13. In a non-transient computer-readable storage medium storing one or more programs, said one or more programs, when executed by a foldable electronic device: While the foldable electronic device is in an unfolded state, it receives an input to enter a payment mode through the foldable electronic device; Based on the above input, enter the above payment mode from normal mode; While the above payment mode is being performed, it identifies that the state of the foldable electronic device changes from the unfolded state to the folded state; Based on the identification that the state of the foldable electronic device changes from the unfolded state to the folded state before a reference time elapses after the above input is received, the payment mode is maintained to be performed; and Based on the identification that the state of the foldable electronic device changes from the unfolded state to the folding state after the above input is received and the above reference time has elapsed, to enter the general mode from the payment mode, Instructions including those that cause the above-mentioned foldable electronic device Non-transient computer-readable storage media.

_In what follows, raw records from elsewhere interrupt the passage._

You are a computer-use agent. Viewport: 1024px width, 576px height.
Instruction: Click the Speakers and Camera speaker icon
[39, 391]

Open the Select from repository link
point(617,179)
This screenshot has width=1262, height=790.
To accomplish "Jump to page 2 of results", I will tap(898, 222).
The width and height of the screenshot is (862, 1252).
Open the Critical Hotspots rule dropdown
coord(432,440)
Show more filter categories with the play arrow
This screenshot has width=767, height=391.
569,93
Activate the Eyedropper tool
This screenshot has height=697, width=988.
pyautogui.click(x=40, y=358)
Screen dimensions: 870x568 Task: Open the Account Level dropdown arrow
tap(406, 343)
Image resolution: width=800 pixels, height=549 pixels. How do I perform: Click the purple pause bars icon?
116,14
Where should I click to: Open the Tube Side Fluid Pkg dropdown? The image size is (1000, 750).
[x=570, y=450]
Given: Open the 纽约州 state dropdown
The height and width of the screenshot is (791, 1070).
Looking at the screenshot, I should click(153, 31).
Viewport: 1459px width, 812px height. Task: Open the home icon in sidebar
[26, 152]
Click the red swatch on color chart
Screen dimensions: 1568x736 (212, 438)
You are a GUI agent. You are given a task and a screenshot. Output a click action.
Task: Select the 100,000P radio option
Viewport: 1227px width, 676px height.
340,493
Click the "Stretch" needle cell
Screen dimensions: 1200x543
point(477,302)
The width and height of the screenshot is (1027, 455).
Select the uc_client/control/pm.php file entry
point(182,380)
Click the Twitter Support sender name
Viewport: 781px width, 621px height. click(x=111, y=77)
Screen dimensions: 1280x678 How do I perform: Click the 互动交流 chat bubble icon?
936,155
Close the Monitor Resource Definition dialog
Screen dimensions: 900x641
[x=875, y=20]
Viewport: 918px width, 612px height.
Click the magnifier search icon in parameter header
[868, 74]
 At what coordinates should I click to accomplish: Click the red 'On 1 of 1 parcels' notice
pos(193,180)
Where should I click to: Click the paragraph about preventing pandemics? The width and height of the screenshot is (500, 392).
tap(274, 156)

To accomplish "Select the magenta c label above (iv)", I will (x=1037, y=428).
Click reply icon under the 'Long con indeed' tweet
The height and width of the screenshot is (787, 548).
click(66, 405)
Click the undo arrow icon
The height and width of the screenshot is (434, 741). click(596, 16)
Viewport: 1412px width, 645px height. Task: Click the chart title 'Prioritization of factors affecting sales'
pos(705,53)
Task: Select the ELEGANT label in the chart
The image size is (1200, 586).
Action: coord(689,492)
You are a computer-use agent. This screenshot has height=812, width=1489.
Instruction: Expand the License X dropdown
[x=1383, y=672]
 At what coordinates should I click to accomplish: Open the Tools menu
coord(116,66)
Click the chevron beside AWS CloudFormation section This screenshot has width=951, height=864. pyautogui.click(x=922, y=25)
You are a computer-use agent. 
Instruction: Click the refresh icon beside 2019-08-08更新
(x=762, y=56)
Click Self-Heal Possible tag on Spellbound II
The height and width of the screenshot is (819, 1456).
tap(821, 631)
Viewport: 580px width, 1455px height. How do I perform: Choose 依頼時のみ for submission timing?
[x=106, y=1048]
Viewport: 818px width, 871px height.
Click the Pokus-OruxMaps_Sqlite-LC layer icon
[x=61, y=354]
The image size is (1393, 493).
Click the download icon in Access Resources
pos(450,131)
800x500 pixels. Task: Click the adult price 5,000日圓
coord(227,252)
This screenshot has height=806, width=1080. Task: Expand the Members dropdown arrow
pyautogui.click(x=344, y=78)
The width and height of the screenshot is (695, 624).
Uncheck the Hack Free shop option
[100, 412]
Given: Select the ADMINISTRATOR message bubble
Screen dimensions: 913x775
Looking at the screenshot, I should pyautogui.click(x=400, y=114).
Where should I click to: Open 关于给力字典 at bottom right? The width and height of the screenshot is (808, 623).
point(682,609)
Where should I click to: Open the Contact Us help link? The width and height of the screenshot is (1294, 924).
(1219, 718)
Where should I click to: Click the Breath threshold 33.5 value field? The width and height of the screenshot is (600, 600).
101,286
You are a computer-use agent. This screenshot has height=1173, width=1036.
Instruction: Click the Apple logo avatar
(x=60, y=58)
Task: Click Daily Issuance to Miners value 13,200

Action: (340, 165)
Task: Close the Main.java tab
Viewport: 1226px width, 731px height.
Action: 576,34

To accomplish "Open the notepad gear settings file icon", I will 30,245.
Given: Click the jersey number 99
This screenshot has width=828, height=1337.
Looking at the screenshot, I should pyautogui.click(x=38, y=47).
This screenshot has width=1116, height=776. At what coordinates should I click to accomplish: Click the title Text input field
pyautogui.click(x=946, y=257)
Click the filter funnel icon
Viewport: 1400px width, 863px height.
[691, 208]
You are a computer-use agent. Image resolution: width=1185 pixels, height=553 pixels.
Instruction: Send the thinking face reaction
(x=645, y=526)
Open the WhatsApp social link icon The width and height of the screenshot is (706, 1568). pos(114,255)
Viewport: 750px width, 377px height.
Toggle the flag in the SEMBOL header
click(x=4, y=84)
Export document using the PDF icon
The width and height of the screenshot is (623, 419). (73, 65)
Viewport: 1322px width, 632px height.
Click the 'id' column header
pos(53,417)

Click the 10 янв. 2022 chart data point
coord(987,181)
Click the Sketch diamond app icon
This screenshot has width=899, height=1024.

14. In Claim 13, When one or more of the above programs are executed by the foldable electronic device: While the payment mode is being executed based on the above input, identify whether the above reference time has elapsed; Maintaining that the payment mode is performed based on identifying that the state of the foldable electronic device changes from the unfolded state to the folded state while identifying that the above reference time has not elapsed; and Based on identifying that the state of the foldable electronic device changes from the unfolded state to the folded state after identifying that the above reference time has elapsed, to enter the general mode from the payment mode, Instructions including those that cause the above-mentioned foldable electronic device Non-transient computer-readable storage media.
15. A method performed by a foldable electronic device, The operation of receiving an input to enter a payment mode through the foldable electronic device while the foldable electronic device is in an unfolded state; Based on the above input, the operation of entering the payment mode from the normal mode; An operation to identify when the state of the foldable electronic device changes from the unfolded state to the folded state while the above payment mode is being performed; An operation to maintain the payment mode being performed based on identifying that the state of the foldable electronic device changes from the unfolded state to the folding state before a reference time elapses after the above input is received; and Based on the identification that the state of the foldable electronic device changes from the unfolded state to the folding state after the above input is received and the above reference time has elapsed, the operation of entering the general mode from the payment mode is included. method.